**Text under study**
········

On July 2, 1944, the Polish poet and fiction writer Tadeusz Borowski begins a letter to his mother written while he was a prisoner in Auschwitz:
“What’s of greatest
interest first: the eggs are amazingly fresh and very much desired, the butter
is wonderful, straight from the cow. And the cheese as well.”
Borowski was not Jewish
but a veteran of twentieth-century barbarism. He was born in 1922 in the Soviet
Ukraine to Polish parents. His father was shipped to Siberia in 1926 to work on
the infamous White Sea Canal. When he was eight, his mother was sent to a
settlement on the Yenisei River, also in Siberia. Borowski was cared for by an
aunt. In 1932, the Polish Red Cross arranged for the family to be reunited and sent
to Warsaw in exchange for Communist prisoners. Borowski attended a school run
by Franciscan monks and, after the start of the Nazi occupation, a clandestine
underground school. That’s when he started writing. Among his earliest work was
a translation of the fool’s songs in Twelfth Night. He published his
first collection of poems in an edition of 165. In 1943, at age twenty-one, Borowski was arrested by the Gestapo and sent to Auschwitz.

········

**Provided material**
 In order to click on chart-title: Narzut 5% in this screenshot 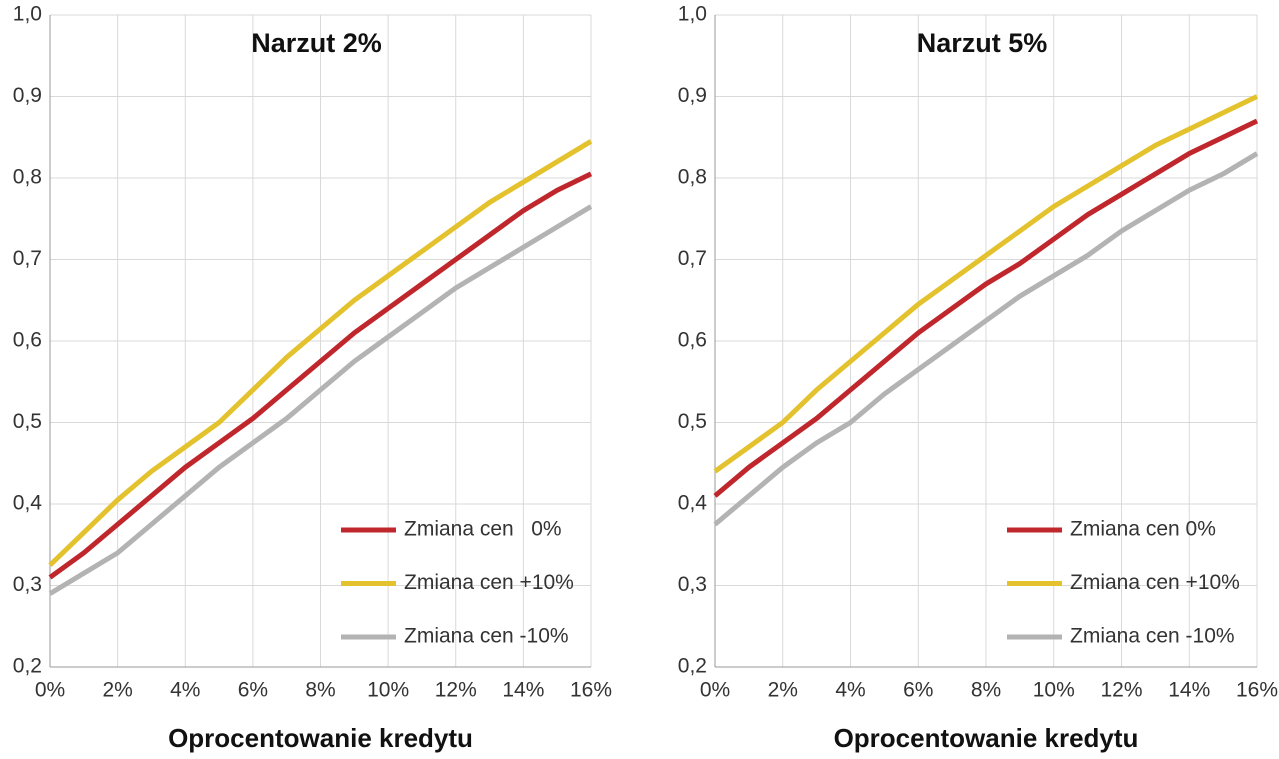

········

**Work request A**
According to the Borowski passage, how many copies were printed of his first collection of poems?
**Work request B**
Reproduce the Borowski passage between "Borowski was not" and "sent to Auschwitz.", inclusive.
The data after the Borowski passage is separate material.

**Answer space A**
165

**Answer space B**
Borowski was not Jewish
but a veteran of twentieth-century barbarism. He was born in 1922 in the Soviet
Ukraine to Polish parents. His father was shipped to Siberia in 1926 to work on
the infamous White Sea Canal. When he was eight, his mother was sent to a
settlement on the Yenisei River, also in Siberia. Borowski was cared for by an
aunt. In 1932, the Polish Red Cross arranged for the family to be reunited and sent
to Warsaw in exchange for Communist prisoners. Borowski attended a school run
by Franciscan monks and, after the start of the Nazi occupation, a clandestine
underground school. That’s when he started writing. Among his earliest work was
a translation of the fool’s songs in Twelfth Night. He published his
first collection of poems in an edition of 165. In 1943, at age twenty-one, Borowski was arrested by the Gestapo and sent to Auschwitz.